Now it's just about a week later. I am rapidly returning to my happy self. I did the best I could. Mom was the best she could be. And the service the Indep Living place gave was amazing. I orchestrated it with the two weeping managers who adored my mother. I bought a bright variety of flowers and colors and we put little stages of things about my Mom. Over 50 residents and other locals came and all were weeping and storytelling, hugging and sharing how my mother made them laugh, touched their hearts, inspired them, amazed them with her feisty, funny, annoying, aggressively friendly, no boundaries manners! It was a most healing time! Only two local cousins of mine, on my father's side of the family, attended. My brother didn't think it was worth coming to! My sister is in Fl.
My Dad is tottering in a home in CT with Dementia.
I have survived the caregiving roller coaster ride after all, with my love for my mother intact underneath all the turmoil that churned up in me. God lifted us both up.
I was spared the task of having to care for either of my parents. My mother once said to me "your will be sorry when I am gone" Well I was not and almost 40 yrs later I am still not.
Spirituality religious or not is still a mystery. To me I was able to connect to some people who were dying but not others. It was like the electricity that someone mentioned.
I hate to say this but some of the ministers who visited at or before the death did not seem to be very spiritual. Several seemed just to be there to make the sure the memorial donations were all directed towards their ministries even though the patient may have other wishes.
Since I was become less able to care for myself I have been astonished and very grateful for the care of strangers. Those that open doors, offer to carry groceries or reach items on high shelves. I have always been very independent and try to tackle things for myself so it is hard to accept this help but always make the effort to smile and say 'thank you" There really are lots of good people in this world.

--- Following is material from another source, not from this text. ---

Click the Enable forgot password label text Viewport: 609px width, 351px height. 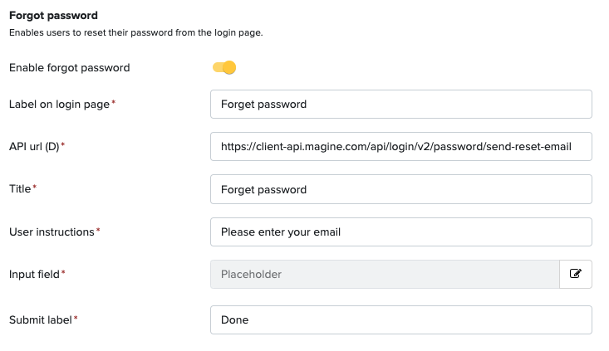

Spirtiuality comes from within as does love, neither can be faked. It is still possible to respect the elders and take good care but it is important to respect our true feelings.
There is something about using your own agency to bring a little good into the world, that is lost when your services are expected and demanded. It is my mother's denial of my agency, rather than her lack of appreciation, that makes it so difficult to do for her, and so unpleasant. It's her "I need to stop at the liquor store." rather than "Would you mind stopping at the liquor store?" that makes helping her a totally different (and noxious) experience for me.